Task description
In the post on Andy Xie's G-20 Summit article, what did Japan dole out for the IMF?
** Begin Extract to read **
Thanksgiving is a happy time – where friends and family come together to celebrate their blessings of the past year.  That’s why I want you to look at two posts now – before the holiday starts.  The good news is that the bad news is becoming clearer.  Still bleak, but what do you expect from two economists?  They call it the Dismal Science for a reason.  (Malthus was an optimist.)

First, take a look at Andy Xie on Caijing.com.cn ( http://english.caijing.com.cn/2008-11-24/110031275.html)  .  He’s written a wonderful piece called The Natural Bottom in which he assesses the recent G-20 Summit (and no, Mr. Xie was NOT impressed).  Stick with this article (which can ramble a bit in the middle), because he analyzes the state of the global economy from a very interesting historical perspective.  Here’s a sample:

The leadership failure that is so apparent now all over the world has a generational twist to it. The baby boomers that were born after World War II pretty much run all the major economies in the world in governments and big companies. They have lived during extraordinary prosperity. The past recessions, even the stagflation during the 1970s, were quite mild by historical standards. In particular, the past two decades since the Berlin Wall fell were extraordinarily prosperous. The leaders that rose during this period were all very optimistic. Unfortunately, optimistic people are not the smartest people. Indeed, optimistic people are usually not very smart. But they rise to the top during prolonged prosperity that rewards optimism. When the catastrophe arrives, they are not equipped to handle it. As the crisis discredits them, a new generation of leaders, hopefully smarter, will rise to the top, and the right decisions are made. Hence, the solution to this crisis may require a leadership change. The United States took the first step. Others may follow over the next 12 to 18 months. The political process suggests that the solution to the crisis will take time.

The saddest thing about the Summit was how France and Japan dominated the limelight. The former championed a global super regulator. The later doled out US$ 100 billion for the IMF. France and Japan are great countries with wonderful cultures, but they represent the past, not the future. They tend to enforce equal outcome rather than opportunity. China and the United States are much more in synch with the future. The United States is not strong enough to run the world on its own. An alliance between China and the United States could. Unfortunately, neither country is embracing the idea.

 Xie goes on to talk about the likelihood of inflation, bottoming out, new growth cycles, bursting asset bubbles and the virtues of  owning gold.  It’s a long, grim piece – but invaluable for strategy-makers in China.
** End Extract to read **
** Begin Data lines **
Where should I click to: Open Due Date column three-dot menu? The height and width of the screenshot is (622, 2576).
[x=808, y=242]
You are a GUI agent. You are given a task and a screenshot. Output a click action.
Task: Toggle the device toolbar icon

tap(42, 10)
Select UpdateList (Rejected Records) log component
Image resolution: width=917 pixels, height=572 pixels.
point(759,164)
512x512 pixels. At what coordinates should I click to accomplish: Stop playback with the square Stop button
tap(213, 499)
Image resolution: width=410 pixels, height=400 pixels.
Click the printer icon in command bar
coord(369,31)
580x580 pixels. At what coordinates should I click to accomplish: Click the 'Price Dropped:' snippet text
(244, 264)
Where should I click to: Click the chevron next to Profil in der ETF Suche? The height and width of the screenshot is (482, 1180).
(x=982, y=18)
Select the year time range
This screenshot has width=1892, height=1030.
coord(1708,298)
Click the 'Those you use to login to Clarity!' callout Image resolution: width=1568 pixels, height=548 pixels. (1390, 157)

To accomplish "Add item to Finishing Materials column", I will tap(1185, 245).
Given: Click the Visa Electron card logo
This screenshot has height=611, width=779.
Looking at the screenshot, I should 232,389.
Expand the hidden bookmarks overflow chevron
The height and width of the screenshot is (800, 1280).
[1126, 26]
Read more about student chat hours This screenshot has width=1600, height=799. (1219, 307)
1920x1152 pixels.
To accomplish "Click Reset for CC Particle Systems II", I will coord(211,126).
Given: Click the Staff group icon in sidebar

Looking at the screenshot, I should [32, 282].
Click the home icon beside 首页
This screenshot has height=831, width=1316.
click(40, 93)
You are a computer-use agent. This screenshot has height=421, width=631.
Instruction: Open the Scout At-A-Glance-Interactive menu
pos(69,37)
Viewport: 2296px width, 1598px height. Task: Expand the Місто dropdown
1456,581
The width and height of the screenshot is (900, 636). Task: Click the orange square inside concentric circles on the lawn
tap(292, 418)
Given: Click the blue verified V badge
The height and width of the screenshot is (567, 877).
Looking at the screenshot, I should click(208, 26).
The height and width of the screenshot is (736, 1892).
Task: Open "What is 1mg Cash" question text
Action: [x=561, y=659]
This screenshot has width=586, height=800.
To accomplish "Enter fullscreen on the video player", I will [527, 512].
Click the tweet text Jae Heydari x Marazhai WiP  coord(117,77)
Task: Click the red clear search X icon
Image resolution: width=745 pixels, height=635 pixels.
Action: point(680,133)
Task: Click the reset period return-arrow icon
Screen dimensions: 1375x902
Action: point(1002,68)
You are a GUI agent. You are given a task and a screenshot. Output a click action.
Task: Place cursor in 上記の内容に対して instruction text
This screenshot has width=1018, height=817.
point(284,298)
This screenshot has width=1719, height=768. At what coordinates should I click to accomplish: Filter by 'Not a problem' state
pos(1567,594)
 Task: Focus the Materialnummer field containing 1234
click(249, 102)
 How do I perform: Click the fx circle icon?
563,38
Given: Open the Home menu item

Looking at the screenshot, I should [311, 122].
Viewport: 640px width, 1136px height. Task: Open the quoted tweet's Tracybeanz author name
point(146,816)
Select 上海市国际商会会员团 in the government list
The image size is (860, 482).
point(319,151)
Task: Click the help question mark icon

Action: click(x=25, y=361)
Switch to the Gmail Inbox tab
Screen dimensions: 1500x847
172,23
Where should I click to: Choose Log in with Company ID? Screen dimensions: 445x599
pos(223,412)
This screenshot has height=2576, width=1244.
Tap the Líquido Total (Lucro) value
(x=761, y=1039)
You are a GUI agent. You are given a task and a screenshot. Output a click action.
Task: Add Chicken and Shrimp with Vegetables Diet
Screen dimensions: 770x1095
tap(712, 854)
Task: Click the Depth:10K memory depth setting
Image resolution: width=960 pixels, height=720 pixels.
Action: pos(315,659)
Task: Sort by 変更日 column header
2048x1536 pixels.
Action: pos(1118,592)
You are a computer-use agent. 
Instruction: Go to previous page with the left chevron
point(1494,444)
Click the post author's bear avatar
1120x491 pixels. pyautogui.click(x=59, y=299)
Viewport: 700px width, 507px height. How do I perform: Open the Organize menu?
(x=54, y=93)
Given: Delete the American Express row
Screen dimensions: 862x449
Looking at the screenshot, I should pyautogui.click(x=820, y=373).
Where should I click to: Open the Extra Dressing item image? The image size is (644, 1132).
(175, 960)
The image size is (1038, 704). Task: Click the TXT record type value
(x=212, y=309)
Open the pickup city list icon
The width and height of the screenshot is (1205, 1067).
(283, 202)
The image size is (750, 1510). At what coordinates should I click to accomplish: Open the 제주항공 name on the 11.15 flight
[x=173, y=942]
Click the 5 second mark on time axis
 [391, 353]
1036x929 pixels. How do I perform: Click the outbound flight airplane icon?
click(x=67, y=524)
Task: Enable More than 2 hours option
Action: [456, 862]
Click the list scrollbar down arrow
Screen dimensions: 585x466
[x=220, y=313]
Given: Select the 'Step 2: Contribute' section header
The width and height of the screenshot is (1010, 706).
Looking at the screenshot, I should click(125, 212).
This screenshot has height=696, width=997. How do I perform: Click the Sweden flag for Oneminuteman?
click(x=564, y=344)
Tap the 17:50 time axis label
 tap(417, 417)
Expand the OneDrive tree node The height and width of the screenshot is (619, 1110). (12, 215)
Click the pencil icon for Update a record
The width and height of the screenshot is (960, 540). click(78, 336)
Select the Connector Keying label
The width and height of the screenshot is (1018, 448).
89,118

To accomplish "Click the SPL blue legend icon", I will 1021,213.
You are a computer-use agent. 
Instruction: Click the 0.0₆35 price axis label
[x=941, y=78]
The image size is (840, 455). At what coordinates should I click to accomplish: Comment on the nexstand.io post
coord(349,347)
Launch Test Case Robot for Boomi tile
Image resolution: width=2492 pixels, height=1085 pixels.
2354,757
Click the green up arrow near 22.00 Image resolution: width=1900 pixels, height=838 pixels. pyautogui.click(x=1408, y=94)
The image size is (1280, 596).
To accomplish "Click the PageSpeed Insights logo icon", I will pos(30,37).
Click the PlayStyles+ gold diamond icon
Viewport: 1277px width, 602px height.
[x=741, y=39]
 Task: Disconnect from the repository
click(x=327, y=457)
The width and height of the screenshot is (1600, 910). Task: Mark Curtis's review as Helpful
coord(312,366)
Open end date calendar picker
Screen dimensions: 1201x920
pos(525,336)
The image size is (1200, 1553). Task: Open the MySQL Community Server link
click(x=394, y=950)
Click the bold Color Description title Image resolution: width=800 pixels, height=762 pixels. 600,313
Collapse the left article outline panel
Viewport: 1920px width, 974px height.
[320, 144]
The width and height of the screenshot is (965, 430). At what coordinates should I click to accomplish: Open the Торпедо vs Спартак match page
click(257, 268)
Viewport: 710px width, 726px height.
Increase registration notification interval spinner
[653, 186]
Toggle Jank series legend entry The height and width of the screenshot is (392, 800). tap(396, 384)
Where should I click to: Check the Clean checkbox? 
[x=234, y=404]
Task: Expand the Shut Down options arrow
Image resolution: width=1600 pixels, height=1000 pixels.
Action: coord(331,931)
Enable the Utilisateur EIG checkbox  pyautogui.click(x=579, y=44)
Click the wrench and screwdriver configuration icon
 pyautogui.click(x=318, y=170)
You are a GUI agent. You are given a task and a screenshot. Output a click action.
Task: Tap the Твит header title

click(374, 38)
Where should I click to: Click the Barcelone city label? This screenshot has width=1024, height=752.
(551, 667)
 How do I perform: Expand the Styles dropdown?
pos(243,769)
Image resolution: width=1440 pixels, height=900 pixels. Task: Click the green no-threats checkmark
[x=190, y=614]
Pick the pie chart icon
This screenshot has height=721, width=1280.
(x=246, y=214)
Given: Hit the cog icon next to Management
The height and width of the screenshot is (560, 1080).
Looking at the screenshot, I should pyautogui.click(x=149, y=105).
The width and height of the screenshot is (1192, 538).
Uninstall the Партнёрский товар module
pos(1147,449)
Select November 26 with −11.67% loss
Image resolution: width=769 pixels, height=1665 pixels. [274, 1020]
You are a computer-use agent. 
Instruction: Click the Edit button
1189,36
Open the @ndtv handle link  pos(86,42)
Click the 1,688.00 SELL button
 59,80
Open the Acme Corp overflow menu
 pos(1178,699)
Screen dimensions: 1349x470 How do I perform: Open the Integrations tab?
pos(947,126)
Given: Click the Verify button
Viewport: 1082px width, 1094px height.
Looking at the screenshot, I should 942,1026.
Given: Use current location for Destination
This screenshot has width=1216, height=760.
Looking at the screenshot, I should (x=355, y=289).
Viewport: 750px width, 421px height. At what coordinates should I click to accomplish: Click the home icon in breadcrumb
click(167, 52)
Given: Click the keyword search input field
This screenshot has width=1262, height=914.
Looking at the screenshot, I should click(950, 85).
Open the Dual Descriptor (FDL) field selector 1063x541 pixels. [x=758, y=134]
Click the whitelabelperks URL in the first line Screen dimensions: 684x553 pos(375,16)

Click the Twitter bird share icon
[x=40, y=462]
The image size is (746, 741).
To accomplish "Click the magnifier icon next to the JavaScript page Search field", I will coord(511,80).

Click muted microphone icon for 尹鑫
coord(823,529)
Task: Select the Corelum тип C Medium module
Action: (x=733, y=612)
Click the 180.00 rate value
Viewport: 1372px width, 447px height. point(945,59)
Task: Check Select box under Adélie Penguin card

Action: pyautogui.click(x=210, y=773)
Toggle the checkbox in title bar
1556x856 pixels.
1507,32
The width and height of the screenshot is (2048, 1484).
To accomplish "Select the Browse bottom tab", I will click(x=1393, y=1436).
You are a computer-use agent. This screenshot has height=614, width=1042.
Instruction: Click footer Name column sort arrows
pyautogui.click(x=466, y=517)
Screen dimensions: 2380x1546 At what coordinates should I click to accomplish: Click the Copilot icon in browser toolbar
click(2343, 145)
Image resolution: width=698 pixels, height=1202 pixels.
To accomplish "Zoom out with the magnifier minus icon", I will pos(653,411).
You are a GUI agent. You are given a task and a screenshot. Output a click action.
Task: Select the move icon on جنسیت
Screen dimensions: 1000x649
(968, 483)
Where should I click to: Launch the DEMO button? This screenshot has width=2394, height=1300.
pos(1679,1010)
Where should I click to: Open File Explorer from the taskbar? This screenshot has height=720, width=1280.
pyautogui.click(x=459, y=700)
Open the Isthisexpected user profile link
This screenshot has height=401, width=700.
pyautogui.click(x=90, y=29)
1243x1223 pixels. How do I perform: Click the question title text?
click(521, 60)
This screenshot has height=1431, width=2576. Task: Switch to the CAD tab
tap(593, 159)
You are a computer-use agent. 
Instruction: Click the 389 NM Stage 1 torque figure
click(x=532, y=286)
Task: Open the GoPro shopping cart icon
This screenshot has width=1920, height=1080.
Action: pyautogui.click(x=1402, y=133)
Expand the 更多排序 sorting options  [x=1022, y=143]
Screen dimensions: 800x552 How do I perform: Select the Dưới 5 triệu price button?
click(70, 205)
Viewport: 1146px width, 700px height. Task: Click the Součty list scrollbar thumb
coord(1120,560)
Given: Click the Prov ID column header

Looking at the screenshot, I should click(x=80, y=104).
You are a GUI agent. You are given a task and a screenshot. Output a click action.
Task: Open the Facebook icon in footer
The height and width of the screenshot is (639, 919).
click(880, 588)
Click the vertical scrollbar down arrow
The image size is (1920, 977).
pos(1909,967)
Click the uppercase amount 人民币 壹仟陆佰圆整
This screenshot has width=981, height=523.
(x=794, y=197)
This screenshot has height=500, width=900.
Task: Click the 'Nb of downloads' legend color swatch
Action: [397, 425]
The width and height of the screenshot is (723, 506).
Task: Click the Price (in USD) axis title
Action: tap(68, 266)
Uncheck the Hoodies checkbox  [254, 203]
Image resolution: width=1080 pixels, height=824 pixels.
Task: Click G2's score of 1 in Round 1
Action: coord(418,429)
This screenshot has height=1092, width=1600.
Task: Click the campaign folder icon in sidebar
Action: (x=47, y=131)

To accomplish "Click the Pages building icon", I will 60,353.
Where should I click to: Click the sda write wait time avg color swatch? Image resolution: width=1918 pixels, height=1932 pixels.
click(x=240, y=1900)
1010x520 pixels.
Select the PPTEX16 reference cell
** End Data lines **
Solved problem
US$ 100 billion.